Jae-Kyung Cho Being unique is better than being perfect

MLX: A Machine Learning Framework for Apple Silicon - 02. Regression example

MLX examples

Let’s get familiar with how to use MLX through a few machine learning examples. Actually, if you’re familiar with libraries like numpy, torch, or scipy, it isn’t all that difficult, so you’ll be able to follow along well. The methods are implemented almost identically.

Linear Regression

Let’s run a very simple Linear Regression example. It’s an example where we create an arbitrary function to synthesize data, and then use that data to inversely approximate the function.

First, we import the relevant modules and set up the hyperparameters.

import mlx.core as mx
import time

num_features = 100
num_examples = 1_000
test_examples = 100
num_iters = 10_000  # iterations of SGD
lr = 0.01  # learning rate for SGD

We create an arbitrary linear function and arbitrary input data. We’ll create everything randomly using mx.random.normal. For the label values, we pass the created input data through the function and add a small amount of noise.

** Given problem 1 **
In the MLX tutorial, which function is used to create the function and input data randomly?
** Given problem 2 **
Copy out the MLX tutorial word for word, starting with "We create an arbitrary linear" and going on through "amount of noise.".
The records are separate material and have no connection to the MLX tutorial.

** Data listing **
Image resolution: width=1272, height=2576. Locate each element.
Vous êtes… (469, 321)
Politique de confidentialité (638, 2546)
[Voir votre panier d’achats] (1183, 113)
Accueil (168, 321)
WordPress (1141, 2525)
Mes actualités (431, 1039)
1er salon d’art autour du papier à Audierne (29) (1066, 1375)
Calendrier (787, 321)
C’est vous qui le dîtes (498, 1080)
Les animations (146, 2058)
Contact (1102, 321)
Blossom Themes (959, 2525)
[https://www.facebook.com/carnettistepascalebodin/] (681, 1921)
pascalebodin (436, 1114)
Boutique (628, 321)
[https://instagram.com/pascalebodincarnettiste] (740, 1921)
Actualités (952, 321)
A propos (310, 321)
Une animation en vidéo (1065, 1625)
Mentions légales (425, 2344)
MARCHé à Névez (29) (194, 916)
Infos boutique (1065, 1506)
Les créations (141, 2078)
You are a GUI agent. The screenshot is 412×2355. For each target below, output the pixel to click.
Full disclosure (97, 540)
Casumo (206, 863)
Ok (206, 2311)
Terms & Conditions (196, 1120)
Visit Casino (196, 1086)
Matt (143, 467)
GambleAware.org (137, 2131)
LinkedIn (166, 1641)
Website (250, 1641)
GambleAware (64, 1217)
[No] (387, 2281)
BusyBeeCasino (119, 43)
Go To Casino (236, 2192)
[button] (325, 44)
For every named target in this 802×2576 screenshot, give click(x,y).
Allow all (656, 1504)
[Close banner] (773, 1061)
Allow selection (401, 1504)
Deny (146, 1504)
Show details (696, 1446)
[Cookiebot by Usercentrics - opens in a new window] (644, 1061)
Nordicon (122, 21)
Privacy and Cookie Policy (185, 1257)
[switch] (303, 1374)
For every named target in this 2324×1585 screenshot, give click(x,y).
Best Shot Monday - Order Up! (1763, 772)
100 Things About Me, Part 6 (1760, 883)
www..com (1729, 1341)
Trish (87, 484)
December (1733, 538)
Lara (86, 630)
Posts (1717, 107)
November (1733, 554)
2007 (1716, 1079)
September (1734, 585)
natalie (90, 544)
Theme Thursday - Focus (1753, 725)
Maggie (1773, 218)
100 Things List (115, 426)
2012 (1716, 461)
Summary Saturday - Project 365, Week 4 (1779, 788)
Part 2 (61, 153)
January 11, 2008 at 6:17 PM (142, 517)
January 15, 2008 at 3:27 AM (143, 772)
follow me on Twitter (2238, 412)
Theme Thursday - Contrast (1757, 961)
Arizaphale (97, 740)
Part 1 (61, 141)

** Right answer 1 **
mx.random.normal

** Right answer 2 **
We create an arbitrary linear function and arbitrary input data. We’ll create everything randomly using mx.random.normal. For the label values, we pass the created input data through the function and add a small amount of noise.